A fuerza de resultar contradictorio, la ciencia en su más estricto significado es mágica.

Sorprende cómo el ser humano se hace a sus descubrimientos, los aplica y los integra, con la naturalidad de un crío. Nos paramos poco a pensar en la magnificencia de un vuelo en avión, en lo inenarrable de enviar un mensaje que es recibido décimas de segundo después al otro lado de la tierra o en la proeza de un transplante de corazón.

Del científico tenemos, tengo, la imagen ingenua del personaje menos humanista, más abstraído, menos sometido a los vaivenes de lo terrenal, sostenido en su fría capacidad de analista para ver el mundo en otros ritmos en pos de objetivos que apenas suponen, en la mayor parte de los casos, un avance minúsculo en el hallazgo de una molécula, en el aumento de velocidad de un milisegundo en la transmisión de datos, en la comprensión certera de un fenómeno físico inapreciable para el resto de la humanidad que les puede llevar una vida de trabajo.

Yo hubiera querido serlo, como quise siempre ser tantas cosas, e introducirme en aparatos que no entiendo para viajar por lo más profundo del sistema neuronal del hombre. Cabalgar por su cerebro de colinas retorcidas a lomos de microscopios inteligentes que me enseñaran a descifrar qué calambrazos minúsculos son los que provocan la sorpresa o el terror, cuáles son las combinaciones químicas que hacen que una persona caiga en el desconsuelo, cuánto de auténtico hay en una sonrisa, cuánto de acto reflejo.

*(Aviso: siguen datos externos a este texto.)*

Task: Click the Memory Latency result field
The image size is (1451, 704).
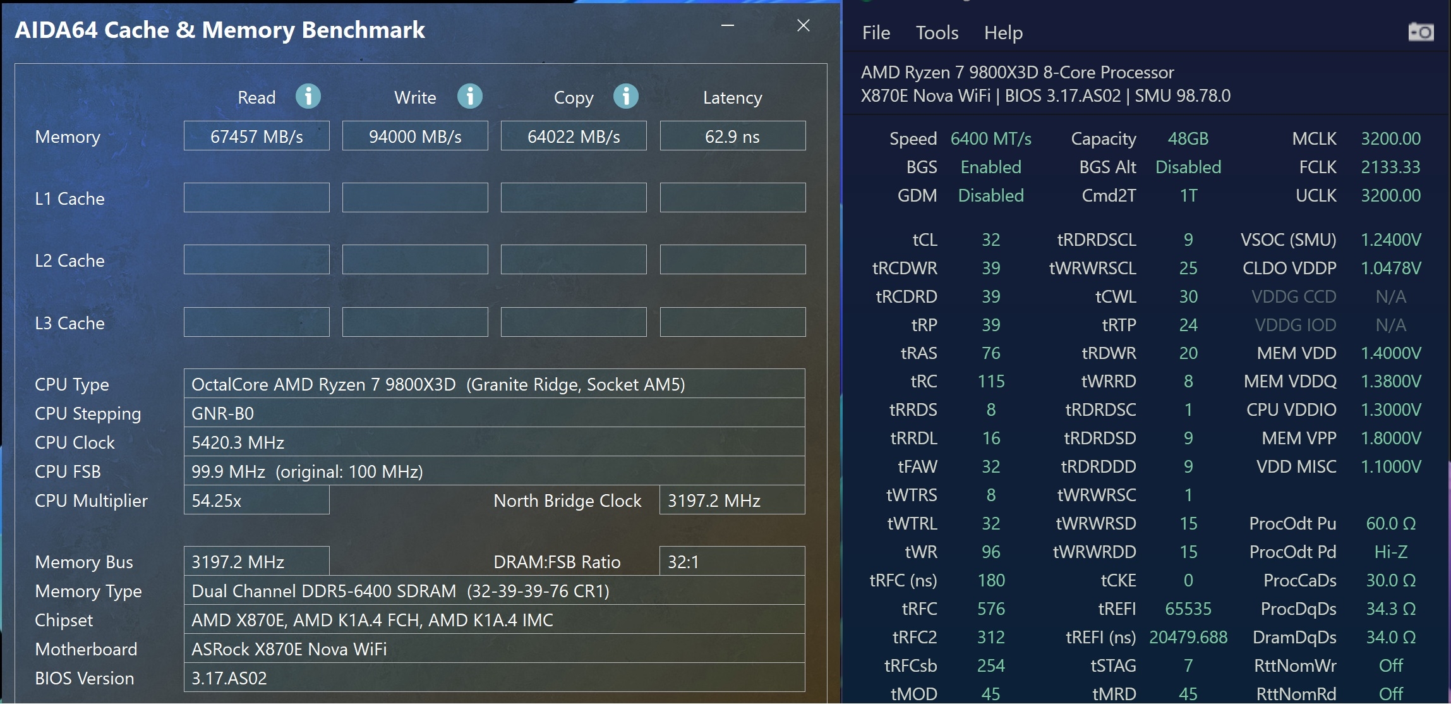Action: point(733,137)
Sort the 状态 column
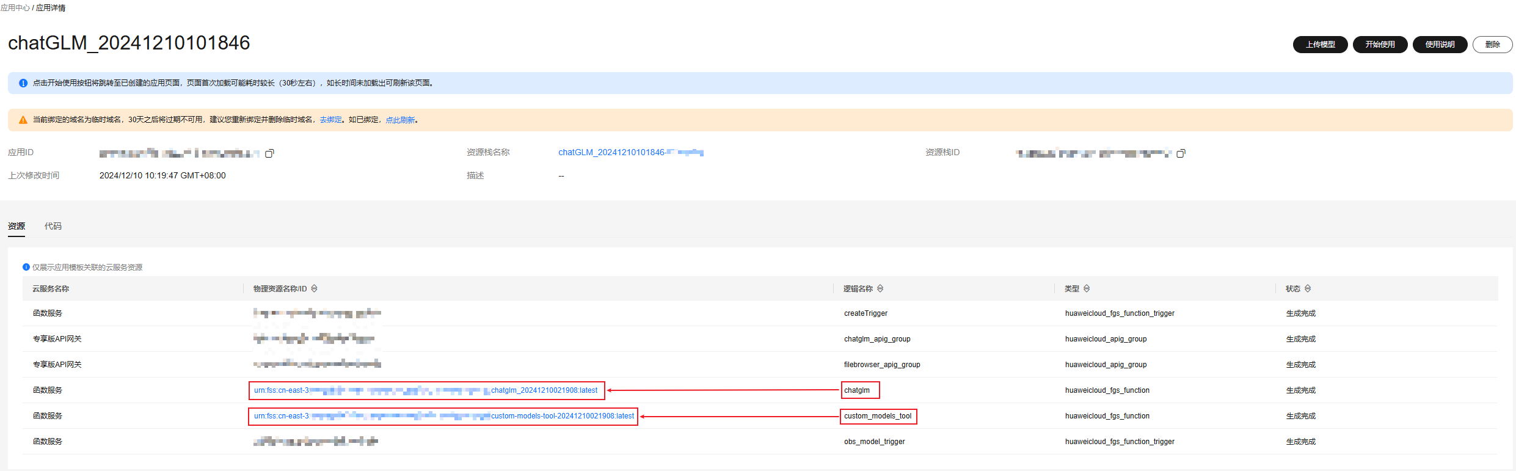Viewport: 1516px width, 471px height. 1308,289
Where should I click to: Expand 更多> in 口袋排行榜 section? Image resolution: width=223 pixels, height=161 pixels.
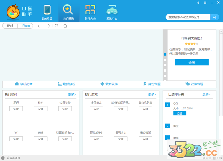(x=206, y=95)
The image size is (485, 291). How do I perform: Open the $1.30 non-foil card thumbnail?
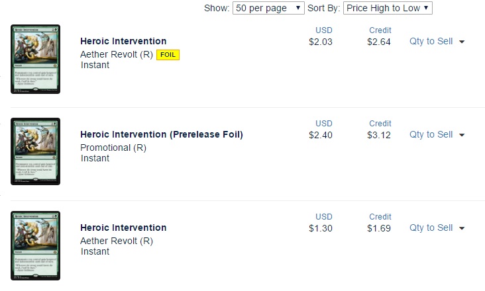[36, 245]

Daría media vida por averiguar cómo se producen las conversaciones que mantenemos, desde pequeños, a solas con nosotros mismos, dándonos ánimos, justificándonos, retándonos a ser mejores, más valientes, menos dramáticos. Querría ser un sabio que al final de sus días supiera discernir cuánto de nosotros hay en nuestra cabeza, cómo de dependiente somos del azar del espermatozoide que navegó ufano en busca de la vida que un día nos trajo aquí.

Cuánto de nosotros nació realmente de nosotros.